(Beginning of Data extracts)
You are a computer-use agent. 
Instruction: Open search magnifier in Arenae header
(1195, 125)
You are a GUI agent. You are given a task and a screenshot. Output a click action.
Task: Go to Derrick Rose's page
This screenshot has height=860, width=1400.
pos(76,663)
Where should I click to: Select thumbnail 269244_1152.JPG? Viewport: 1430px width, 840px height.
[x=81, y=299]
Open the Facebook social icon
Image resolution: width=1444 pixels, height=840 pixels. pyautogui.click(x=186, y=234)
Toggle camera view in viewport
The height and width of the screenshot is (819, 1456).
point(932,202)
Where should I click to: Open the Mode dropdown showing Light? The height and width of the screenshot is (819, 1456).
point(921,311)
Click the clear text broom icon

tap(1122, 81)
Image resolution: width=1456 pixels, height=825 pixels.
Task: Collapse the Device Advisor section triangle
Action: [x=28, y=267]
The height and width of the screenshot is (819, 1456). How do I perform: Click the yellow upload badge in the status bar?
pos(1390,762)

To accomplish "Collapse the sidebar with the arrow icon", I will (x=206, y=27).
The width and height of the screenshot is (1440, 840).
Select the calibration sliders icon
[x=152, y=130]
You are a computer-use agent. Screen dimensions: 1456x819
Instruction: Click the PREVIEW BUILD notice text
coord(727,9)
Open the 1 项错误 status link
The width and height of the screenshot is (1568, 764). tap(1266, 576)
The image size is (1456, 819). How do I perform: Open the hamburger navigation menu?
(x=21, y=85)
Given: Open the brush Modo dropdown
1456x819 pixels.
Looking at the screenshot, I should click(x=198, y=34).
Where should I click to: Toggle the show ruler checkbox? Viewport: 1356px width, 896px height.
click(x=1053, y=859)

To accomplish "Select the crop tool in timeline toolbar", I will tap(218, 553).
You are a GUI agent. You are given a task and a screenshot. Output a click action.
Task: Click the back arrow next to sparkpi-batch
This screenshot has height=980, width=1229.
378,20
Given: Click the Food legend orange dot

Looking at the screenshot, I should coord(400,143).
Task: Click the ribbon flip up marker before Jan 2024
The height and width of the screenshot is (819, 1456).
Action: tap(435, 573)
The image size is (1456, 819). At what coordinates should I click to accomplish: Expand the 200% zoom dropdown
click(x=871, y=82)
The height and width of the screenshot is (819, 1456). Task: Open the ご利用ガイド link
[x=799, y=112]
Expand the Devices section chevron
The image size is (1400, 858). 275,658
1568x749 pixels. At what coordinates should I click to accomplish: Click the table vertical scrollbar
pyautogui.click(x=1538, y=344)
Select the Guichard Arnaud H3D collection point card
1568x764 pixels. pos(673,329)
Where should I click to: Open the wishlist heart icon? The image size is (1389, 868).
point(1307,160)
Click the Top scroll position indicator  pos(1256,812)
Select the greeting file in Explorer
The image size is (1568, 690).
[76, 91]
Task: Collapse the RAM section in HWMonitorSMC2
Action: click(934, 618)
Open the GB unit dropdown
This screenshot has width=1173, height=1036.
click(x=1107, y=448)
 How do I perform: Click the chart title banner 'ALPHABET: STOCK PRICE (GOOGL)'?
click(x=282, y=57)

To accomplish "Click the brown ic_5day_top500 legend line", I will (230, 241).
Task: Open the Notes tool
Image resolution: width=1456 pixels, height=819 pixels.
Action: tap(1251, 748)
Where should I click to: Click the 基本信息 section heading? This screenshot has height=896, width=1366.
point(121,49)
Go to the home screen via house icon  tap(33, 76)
(End of Data extracts)
Requirement:
Please copy out every entry word for word.

Task output:
You are a computer-use agent. 
Instruction: Open search magnifier in Arenae header
(1195, 125)
You are a GUI agent. You are given a task and a screenshot. Output a click action.
Task: Go to Derrick Rose's page
This screenshot has height=860, width=1400.
pos(76,663)
Where should I click to: Select thumbnail 269244_1152.JPG? Viewport: 1430px width, 840px height.
[x=81, y=299]
Open the Facebook social icon
Image resolution: width=1444 pixels, height=840 pixels. pyautogui.click(x=186, y=234)
Toggle camera view in viewport
The height and width of the screenshot is (819, 1456).
point(932,202)
Where should I click to: Open the Mode dropdown showing Light? The height and width of the screenshot is (819, 1456).
point(921,311)
Click the clear text broom icon

tap(1122, 81)
Image resolution: width=1456 pixels, height=825 pixels.
Task: Collapse the Device Advisor section triangle
Action: [x=28, y=267]
The height and width of the screenshot is (819, 1456). How do I perform: Click the yellow upload badge in the status bar?
pos(1390,762)

To accomplish "Collapse the sidebar with the arrow icon", I will (x=206, y=27).
The width and height of the screenshot is (1440, 840).
Select the calibration sliders icon
[x=152, y=130]
You are a computer-use agent. Screen dimensions: 1456x819
Instruction: Click the PREVIEW BUILD notice text
coord(727,9)
Open the 1 项错误 status link
The width and height of the screenshot is (1568, 764). tap(1266, 576)
The image size is (1456, 819). How do I perform: Open the hamburger navigation menu?
(x=21, y=85)
Given: Open the brush Modo dropdown
1456x819 pixels.
Looking at the screenshot, I should click(x=198, y=34).
Where should I click to: Toggle the show ruler checkbox? Viewport: 1356px width, 896px height.
click(x=1053, y=859)

To accomplish "Select the crop tool in timeline toolbar", I will tap(218, 553).
You are a GUI agent. You are given a task and a screenshot. Output a click action.
Task: Click the back arrow next to sparkpi-batch
This screenshot has height=980, width=1229.
378,20
Given: Click the Food legend orange dot

Looking at the screenshot, I should coord(400,143).
Task: Click the ribbon flip up marker before Jan 2024
The height and width of the screenshot is (819, 1456).
Action: tap(435, 573)
The image size is (1456, 819). At what coordinates should I click to accomplish: Expand the 200% zoom dropdown
click(x=871, y=82)
The height and width of the screenshot is (819, 1456). Task: Open the ご利用ガイド link
[x=799, y=112]
Expand the Devices section chevron
The image size is (1400, 858). 275,658
1568x749 pixels. At what coordinates should I click to accomplish: Click the table vertical scrollbar
pyautogui.click(x=1538, y=344)
Select the Guichard Arnaud H3D collection point card
1568x764 pixels. pos(673,329)
Where should I click to: Open the wishlist heart icon? The image size is (1389, 868).
point(1307,160)
Click the Top scroll position indicator  pos(1256,812)
Select the greeting file in Explorer
The image size is (1568, 690).
[76, 91]
Task: Collapse the RAM section in HWMonitorSMC2
Action: click(934, 618)
Open the GB unit dropdown
This screenshot has width=1173, height=1036.
click(x=1107, y=448)
 How do I perform: Click the chart title banner 'ALPHABET: STOCK PRICE (GOOGL)'?
click(x=282, y=57)

To accomplish "Click the brown ic_5day_top500 legend line", I will (230, 241).
Task: Open the Notes tool
Image resolution: width=1456 pixels, height=819 pixels.
Action: tap(1251, 748)
Where should I click to: Click the 基本信息 section heading? This screenshot has height=896, width=1366.
point(121,49)
Go to the home screen via house icon  tap(33, 76)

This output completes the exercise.